#### [DATASET ENTRIES]

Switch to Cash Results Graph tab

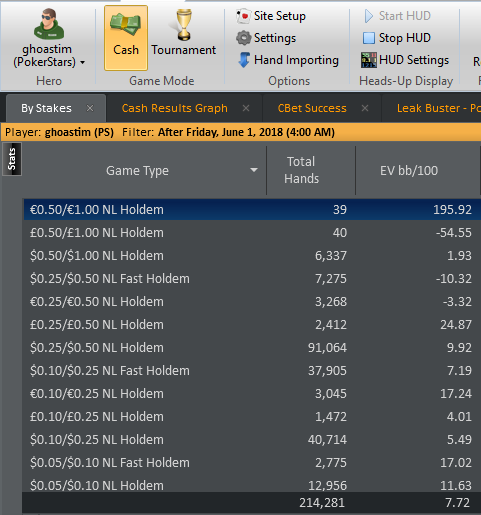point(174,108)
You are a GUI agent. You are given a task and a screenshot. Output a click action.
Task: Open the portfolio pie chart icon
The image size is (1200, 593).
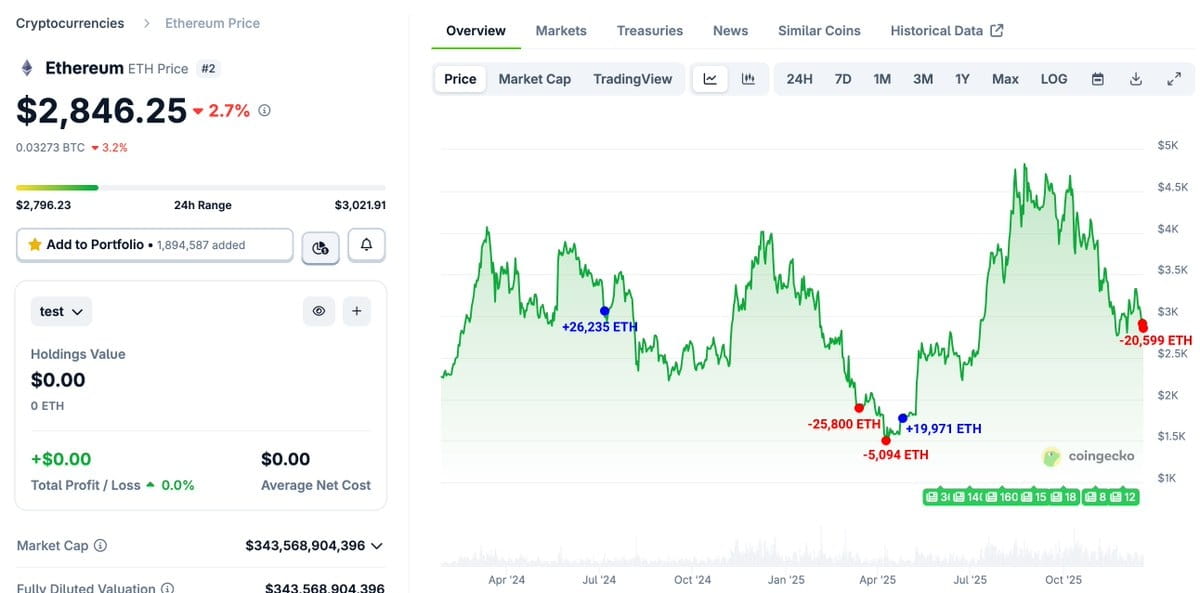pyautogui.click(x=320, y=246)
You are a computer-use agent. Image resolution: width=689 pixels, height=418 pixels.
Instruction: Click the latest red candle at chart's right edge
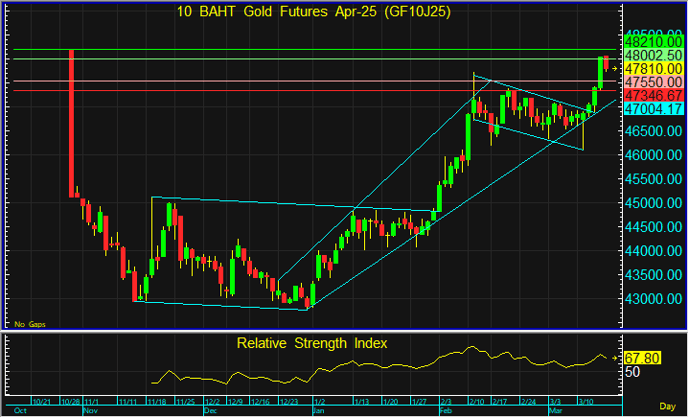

#### [EXERCISE OBJECTIVE]
The whole listing above, line by line, needs to be copied exactly, except for any images.

#### [EXERCISE OUTPUT]
Switch to Cash Results Graph tab

point(174,108)
You are a GUI agent. You are given a task and a screenshot. Output a click action.
Task: Open the portfolio pie chart icon
The image size is (1200, 593).
pyautogui.click(x=320, y=246)
You are a computer-use agent. Image resolution: width=689 pixels, height=418 pixels.
Instruction: Click the latest red candle at chart's right edge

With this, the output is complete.